Below is a listing; restate from it, character for character, the lines beginning at the line holding "AGB (65, 300)" and ending at the line holding "Съгласен съм (115, 989)", both included.

═══ Input data

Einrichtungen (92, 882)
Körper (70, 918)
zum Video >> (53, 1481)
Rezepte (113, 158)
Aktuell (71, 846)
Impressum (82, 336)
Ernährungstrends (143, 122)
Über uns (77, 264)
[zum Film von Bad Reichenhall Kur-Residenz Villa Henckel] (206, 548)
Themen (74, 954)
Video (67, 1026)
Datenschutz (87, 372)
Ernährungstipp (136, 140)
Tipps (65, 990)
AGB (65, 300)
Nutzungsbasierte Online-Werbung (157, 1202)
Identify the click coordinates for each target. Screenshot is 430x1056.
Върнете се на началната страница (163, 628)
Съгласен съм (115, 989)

══════
═══ Input data

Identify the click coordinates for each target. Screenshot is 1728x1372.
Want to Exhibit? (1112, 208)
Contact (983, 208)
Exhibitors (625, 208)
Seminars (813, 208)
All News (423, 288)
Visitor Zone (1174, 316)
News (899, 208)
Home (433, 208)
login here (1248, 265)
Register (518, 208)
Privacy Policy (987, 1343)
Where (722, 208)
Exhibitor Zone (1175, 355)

══════
═══ Input data

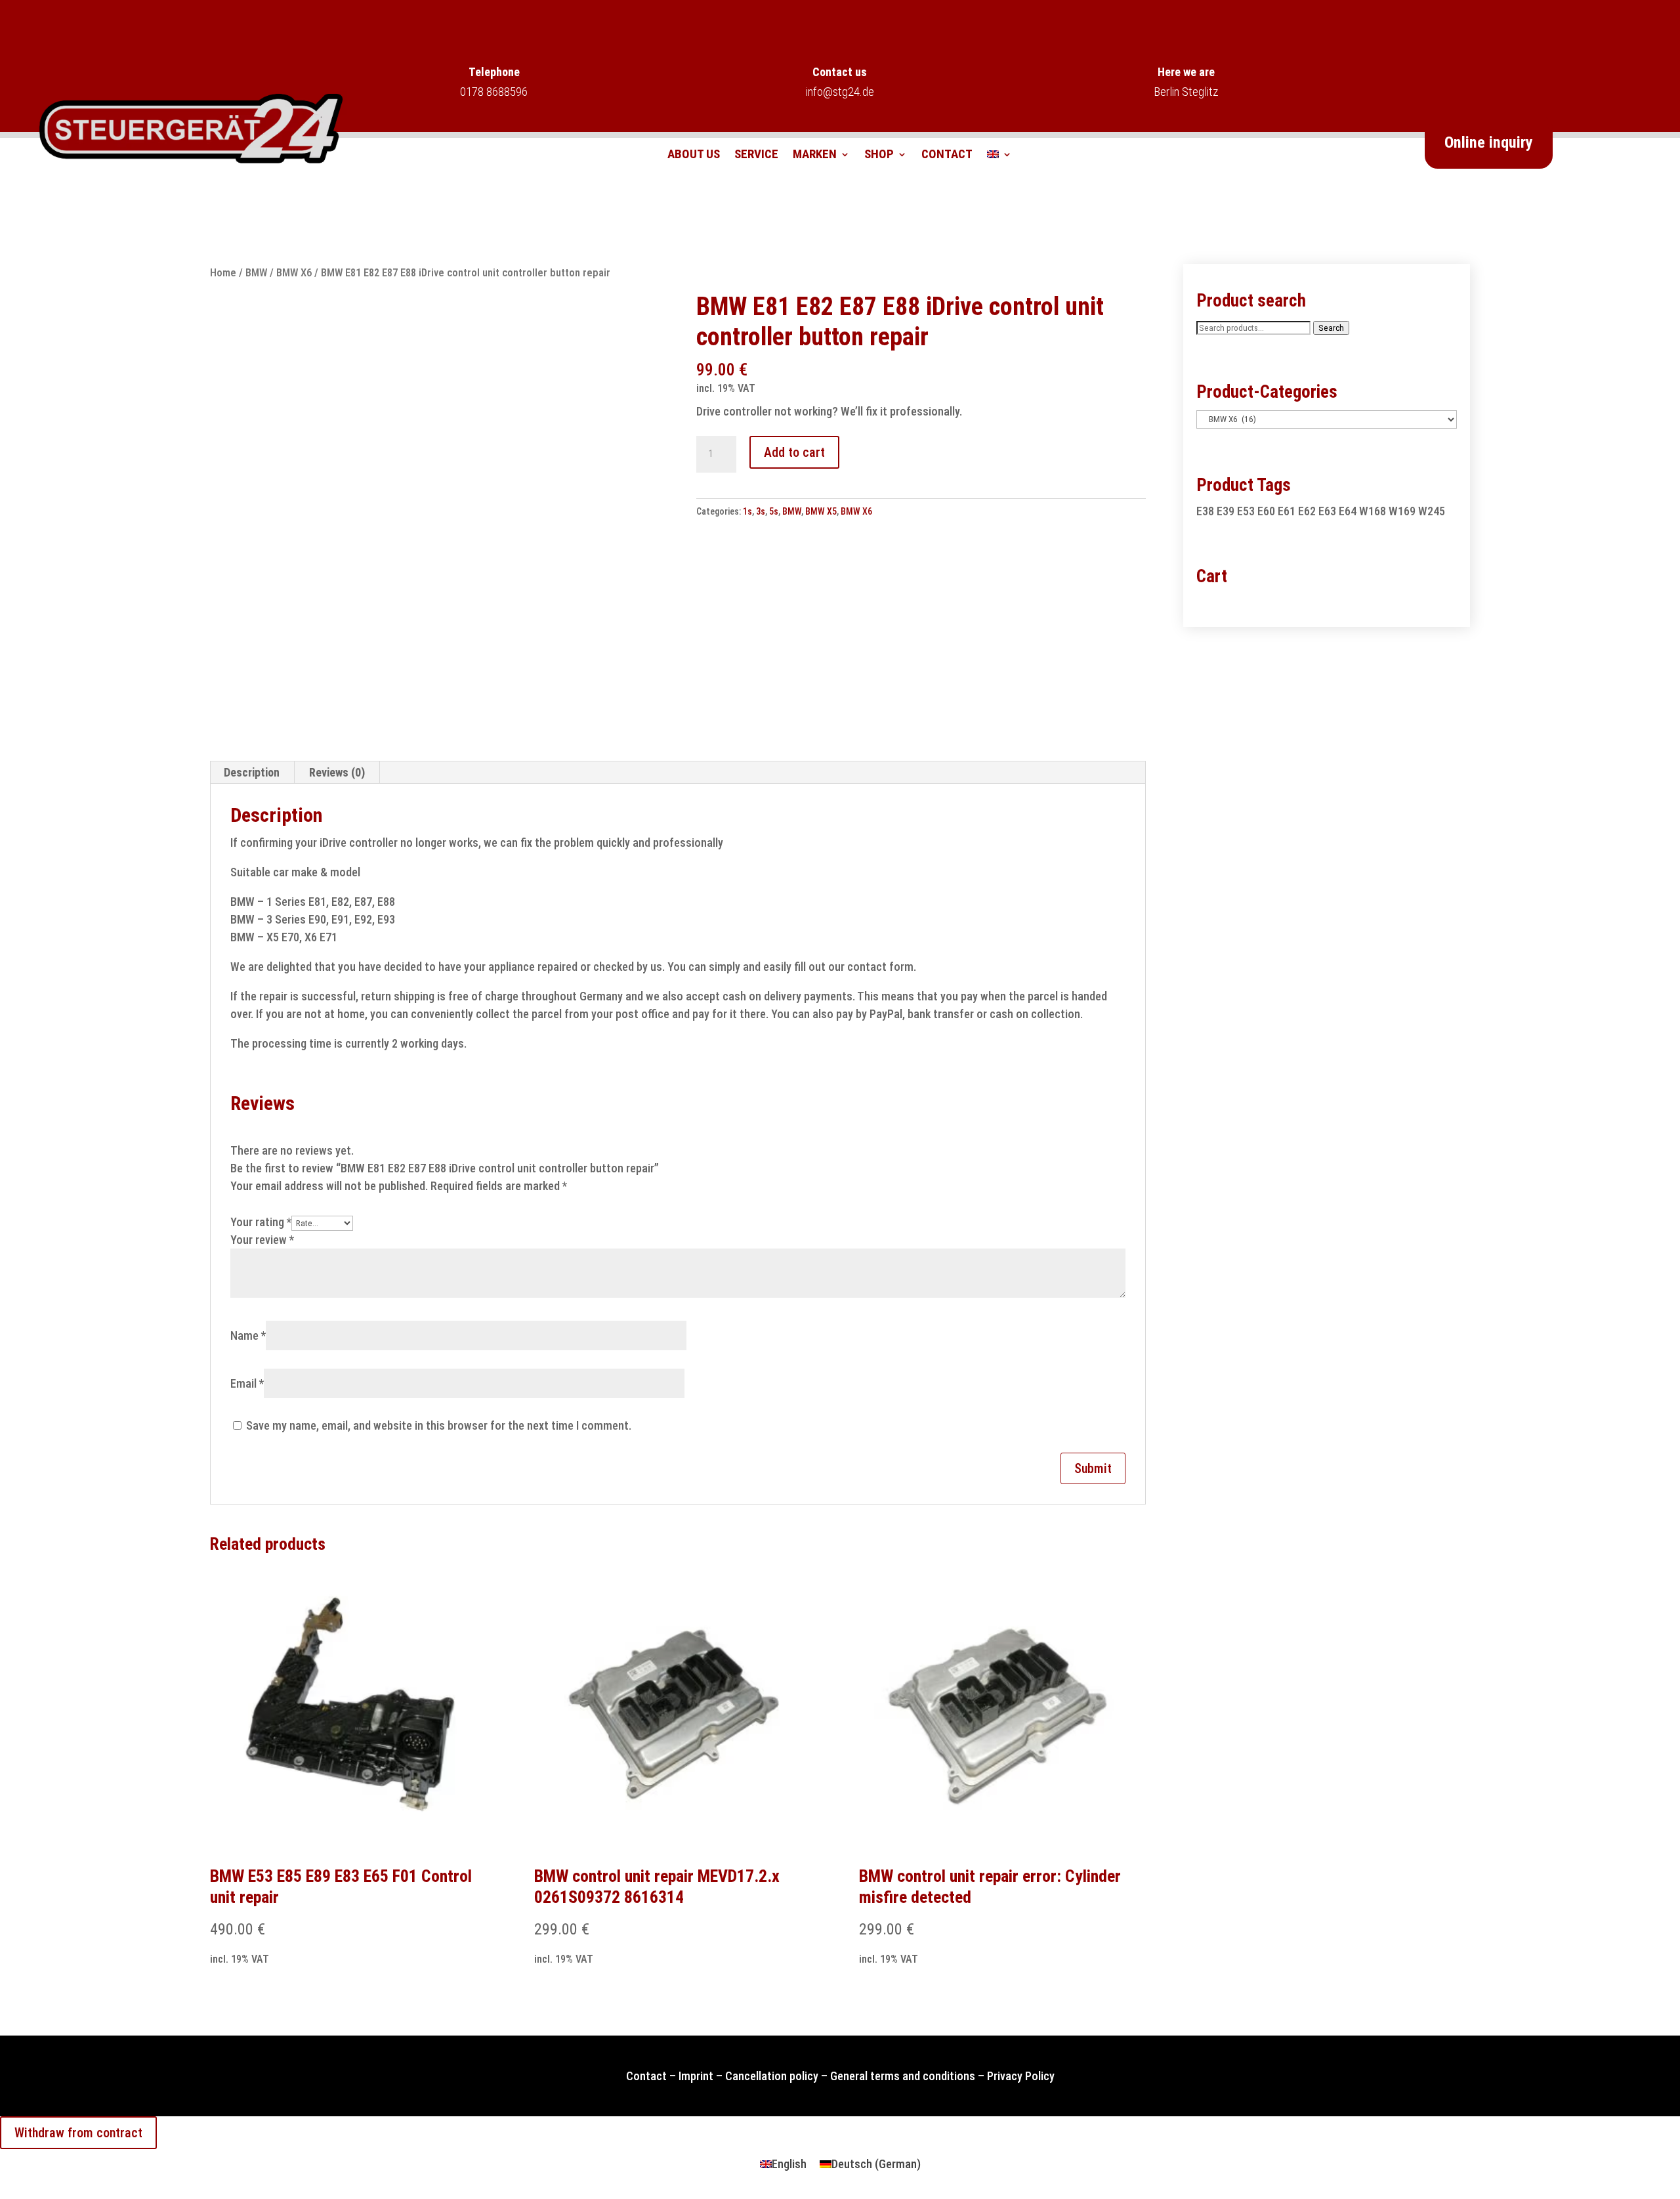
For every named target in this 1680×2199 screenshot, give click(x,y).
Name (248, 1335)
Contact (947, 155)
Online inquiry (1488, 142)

══════

# [Answer to this task]
AGB (65, 300)
Nutzungsbasierte Online-Werbung (157, 1202)
Identify the click coordinates for each target. Screenshot is 430x1056.
Върнете се на началната страница (163, 628)
Съгласен съм (115, 989)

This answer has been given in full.